DATA IN THIS EXERCISE
• • • • •
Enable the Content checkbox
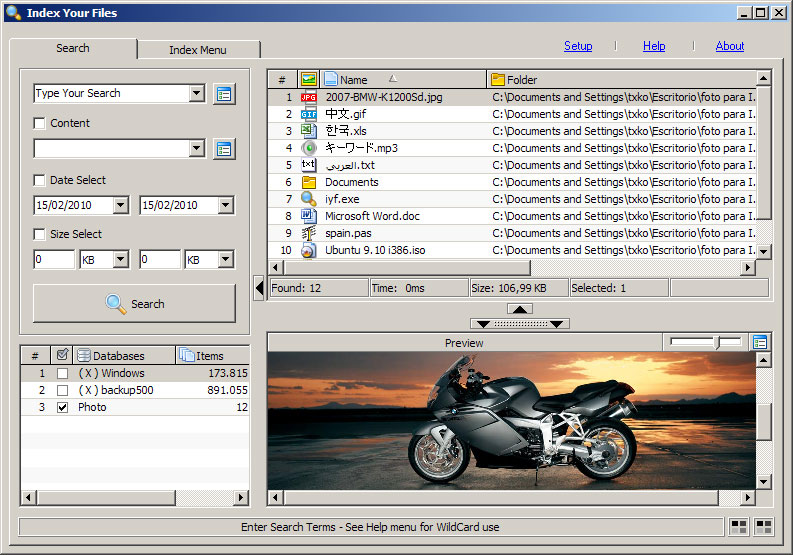This screenshot has width=793, height=555. click(x=40, y=124)
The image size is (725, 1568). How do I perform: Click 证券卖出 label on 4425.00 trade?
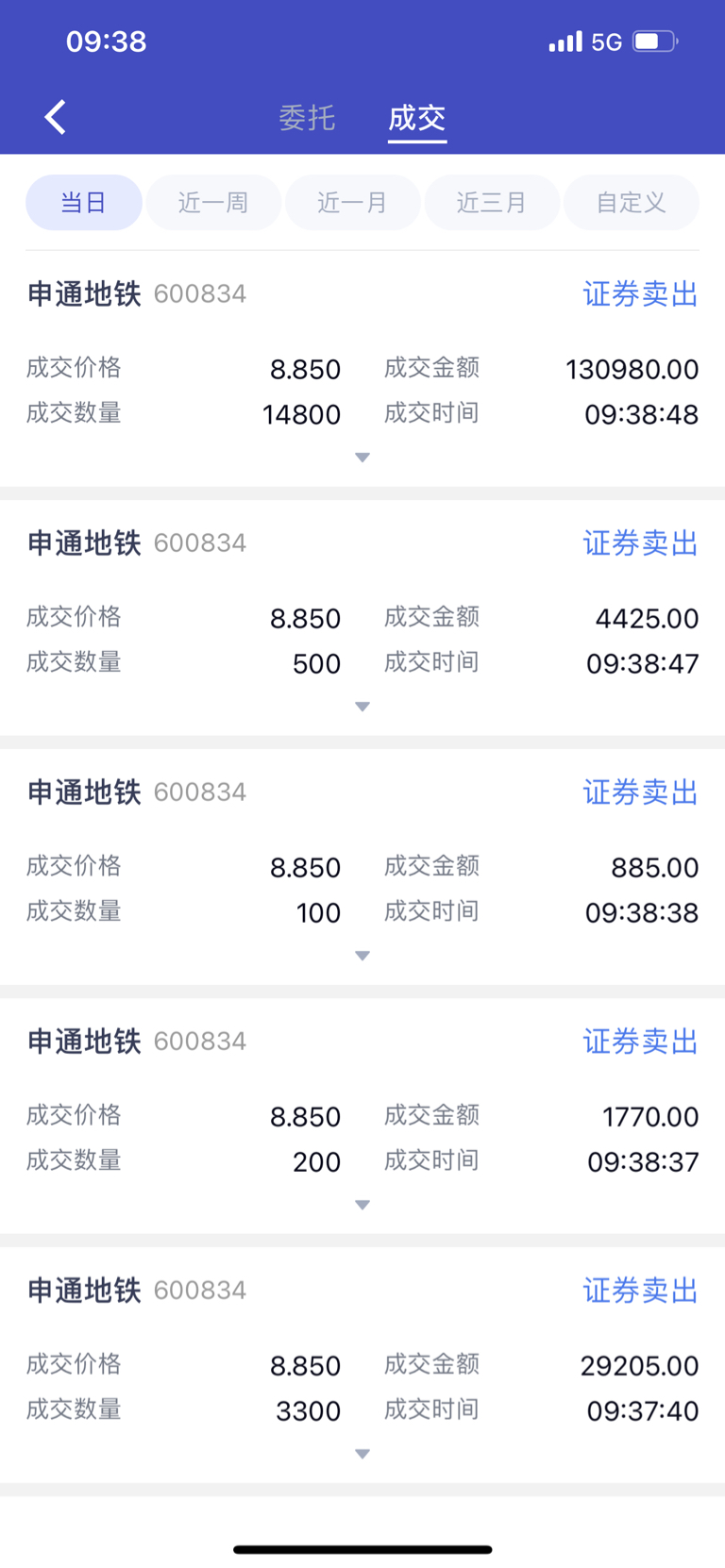tap(640, 543)
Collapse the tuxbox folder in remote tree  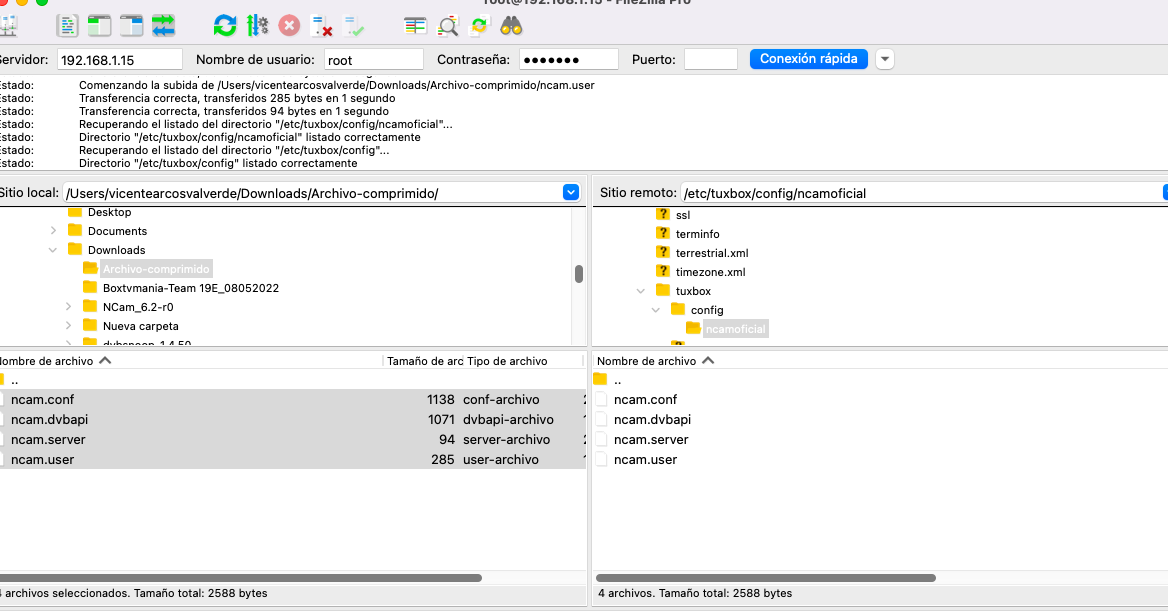(641, 291)
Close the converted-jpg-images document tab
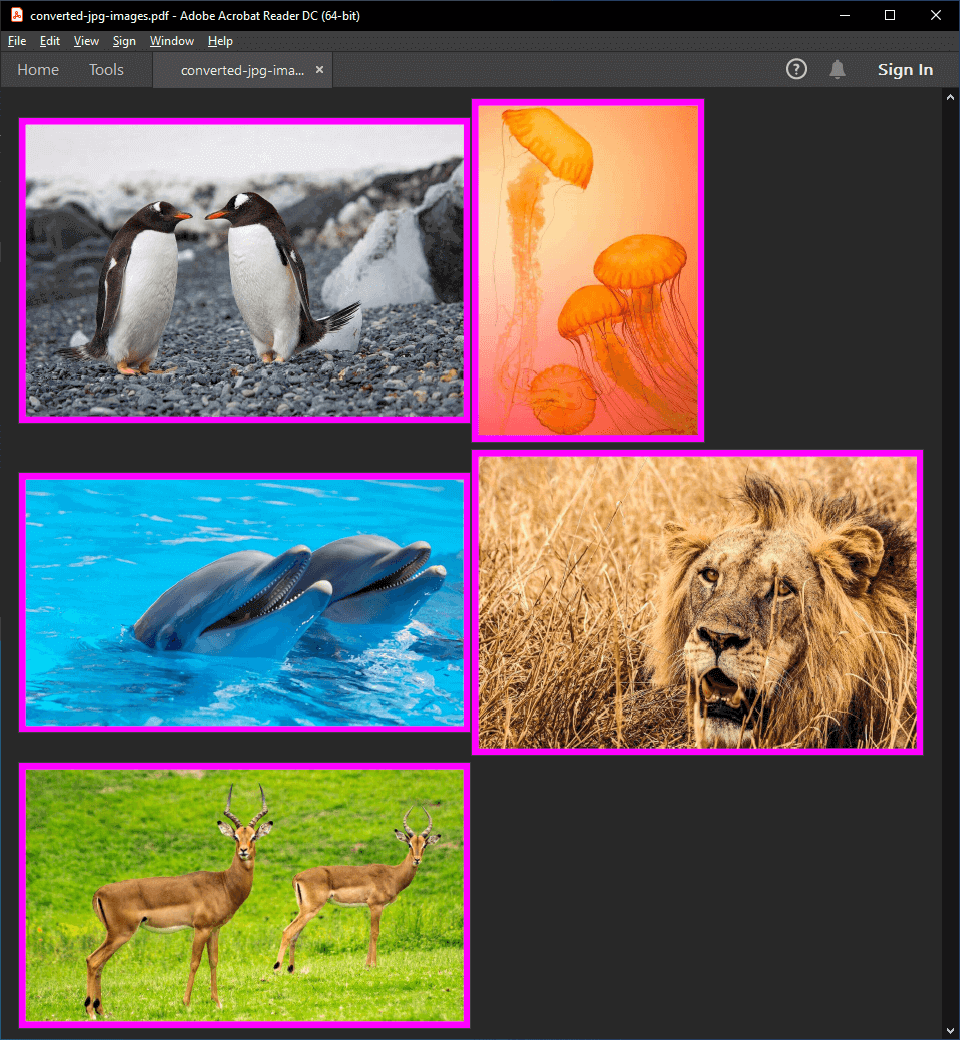This screenshot has width=960, height=1040. (x=319, y=70)
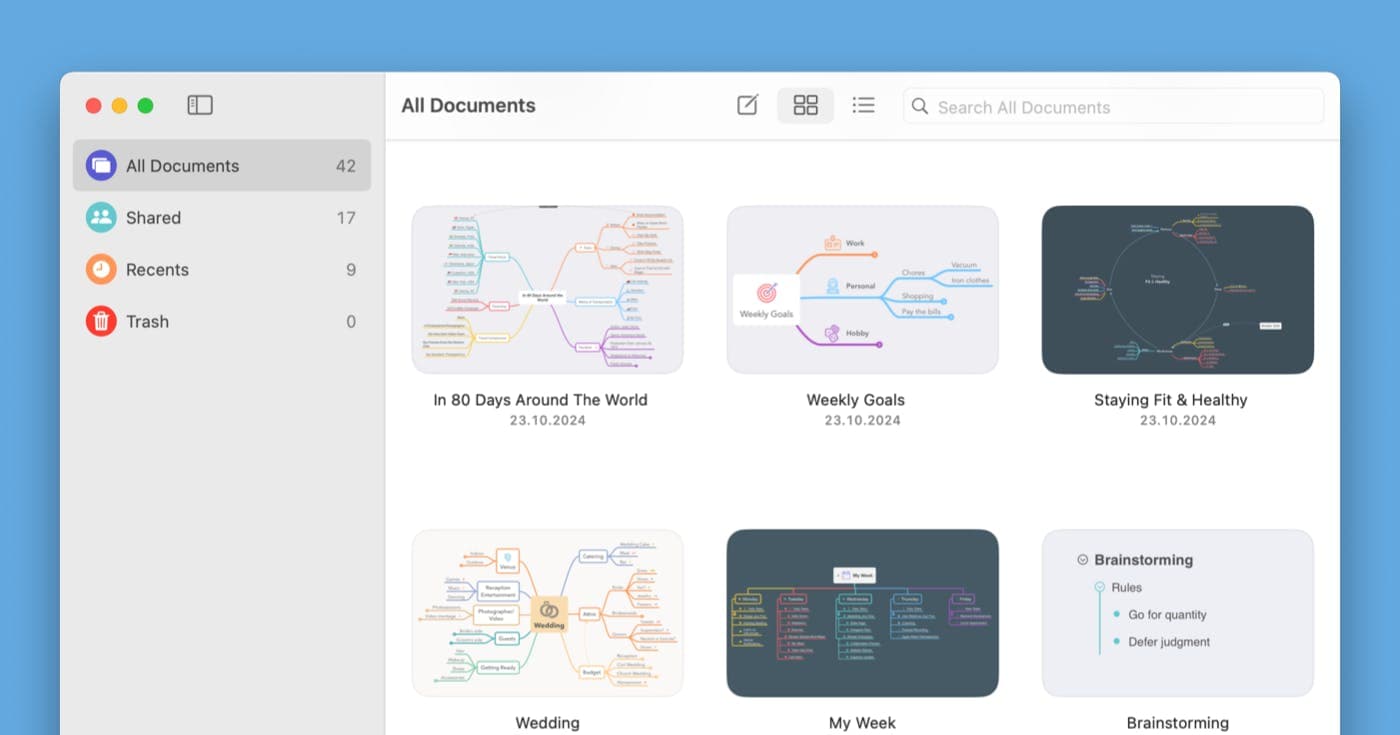
Task: Click the search magnifier icon
Action: [919, 106]
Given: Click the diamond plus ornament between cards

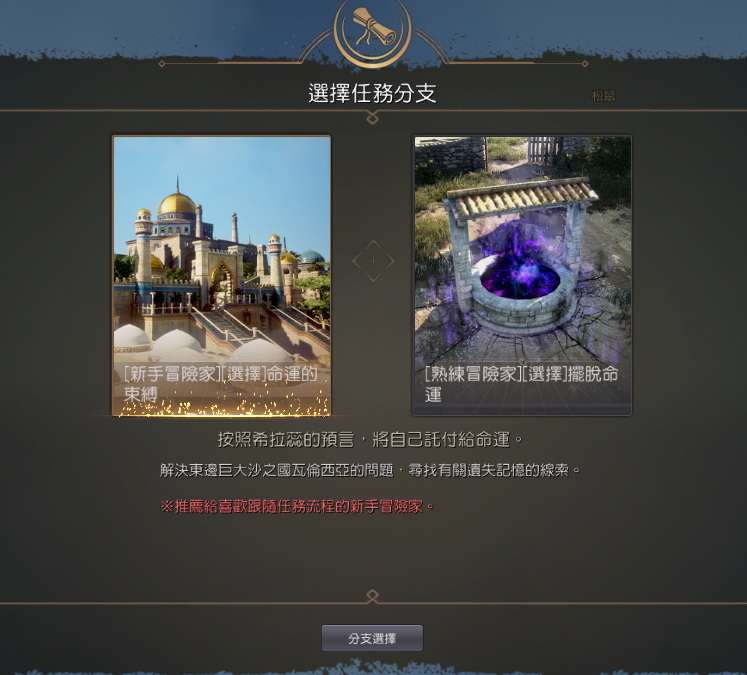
• • • • •
ASSIGNMENT
Print exactly the lines from the one containing "Close the converted-jpg-images document tab" through the last line of the records, both included, and leave out the pictures.

SOLUTION BELOW
Close the converted-jpg-images document tab
This screenshot has width=960, height=1040. (x=319, y=70)
Task: Click the search magnifier icon
Action: [919, 106]
Given: Click the diamond plus ornament between cards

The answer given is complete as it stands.